#### [RECORDS TO PROCESS]

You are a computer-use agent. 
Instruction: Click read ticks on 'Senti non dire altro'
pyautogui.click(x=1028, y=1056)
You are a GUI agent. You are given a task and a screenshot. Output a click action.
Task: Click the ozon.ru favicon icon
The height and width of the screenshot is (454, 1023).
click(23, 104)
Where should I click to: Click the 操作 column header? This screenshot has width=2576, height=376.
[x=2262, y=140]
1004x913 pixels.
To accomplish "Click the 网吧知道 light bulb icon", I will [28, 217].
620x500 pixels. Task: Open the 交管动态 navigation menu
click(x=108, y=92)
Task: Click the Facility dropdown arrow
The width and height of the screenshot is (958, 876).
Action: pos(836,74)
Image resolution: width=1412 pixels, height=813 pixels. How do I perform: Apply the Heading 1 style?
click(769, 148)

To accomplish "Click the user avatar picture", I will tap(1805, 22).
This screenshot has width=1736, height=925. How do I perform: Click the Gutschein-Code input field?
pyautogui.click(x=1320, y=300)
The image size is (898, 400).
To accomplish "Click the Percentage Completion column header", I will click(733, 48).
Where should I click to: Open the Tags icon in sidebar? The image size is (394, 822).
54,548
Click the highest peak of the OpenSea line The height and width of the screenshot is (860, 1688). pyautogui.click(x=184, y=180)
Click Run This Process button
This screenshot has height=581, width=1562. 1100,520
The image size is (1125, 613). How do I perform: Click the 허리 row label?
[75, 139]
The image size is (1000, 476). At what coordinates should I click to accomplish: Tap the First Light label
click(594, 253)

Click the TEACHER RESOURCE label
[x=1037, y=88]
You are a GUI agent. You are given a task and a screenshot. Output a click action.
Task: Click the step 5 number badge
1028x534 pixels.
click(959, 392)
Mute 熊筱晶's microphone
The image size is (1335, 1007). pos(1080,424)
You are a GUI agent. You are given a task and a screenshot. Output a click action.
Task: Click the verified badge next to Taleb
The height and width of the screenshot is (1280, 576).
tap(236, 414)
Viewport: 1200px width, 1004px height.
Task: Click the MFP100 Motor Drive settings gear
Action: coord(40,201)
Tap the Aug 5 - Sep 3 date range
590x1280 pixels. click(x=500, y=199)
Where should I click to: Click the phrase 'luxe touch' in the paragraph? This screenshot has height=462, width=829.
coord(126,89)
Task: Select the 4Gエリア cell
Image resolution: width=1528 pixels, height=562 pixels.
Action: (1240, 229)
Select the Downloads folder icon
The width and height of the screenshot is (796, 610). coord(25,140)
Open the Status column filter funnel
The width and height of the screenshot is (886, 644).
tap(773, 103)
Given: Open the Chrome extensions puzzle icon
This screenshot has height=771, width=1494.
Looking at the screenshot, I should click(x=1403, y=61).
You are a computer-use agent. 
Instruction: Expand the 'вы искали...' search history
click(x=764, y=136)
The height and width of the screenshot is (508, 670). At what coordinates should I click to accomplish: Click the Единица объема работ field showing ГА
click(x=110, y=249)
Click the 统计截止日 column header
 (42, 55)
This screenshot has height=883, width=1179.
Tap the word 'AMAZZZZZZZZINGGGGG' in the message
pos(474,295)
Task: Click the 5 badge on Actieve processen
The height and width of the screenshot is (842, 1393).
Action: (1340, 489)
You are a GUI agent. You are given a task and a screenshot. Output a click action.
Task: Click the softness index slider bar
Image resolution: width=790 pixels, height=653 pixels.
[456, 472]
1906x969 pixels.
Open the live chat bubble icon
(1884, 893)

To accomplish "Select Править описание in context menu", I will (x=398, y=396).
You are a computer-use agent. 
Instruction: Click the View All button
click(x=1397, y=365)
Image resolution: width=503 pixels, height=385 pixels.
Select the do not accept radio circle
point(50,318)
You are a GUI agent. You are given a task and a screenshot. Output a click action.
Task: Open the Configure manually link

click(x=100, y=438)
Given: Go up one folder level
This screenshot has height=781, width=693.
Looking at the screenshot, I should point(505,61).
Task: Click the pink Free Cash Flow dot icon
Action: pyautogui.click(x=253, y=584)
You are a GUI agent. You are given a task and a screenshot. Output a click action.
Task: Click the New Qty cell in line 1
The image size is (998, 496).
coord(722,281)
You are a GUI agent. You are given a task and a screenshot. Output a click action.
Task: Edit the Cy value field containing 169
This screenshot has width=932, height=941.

#### [TASK OBJECTIVE]
The answer must consist of every line from the entries above that contains the string "cell".

#### [RESULT FOR THIS EXERCISE]
Task: Select the 4Gエリア cell
Task: Click the New Qty cell in line 1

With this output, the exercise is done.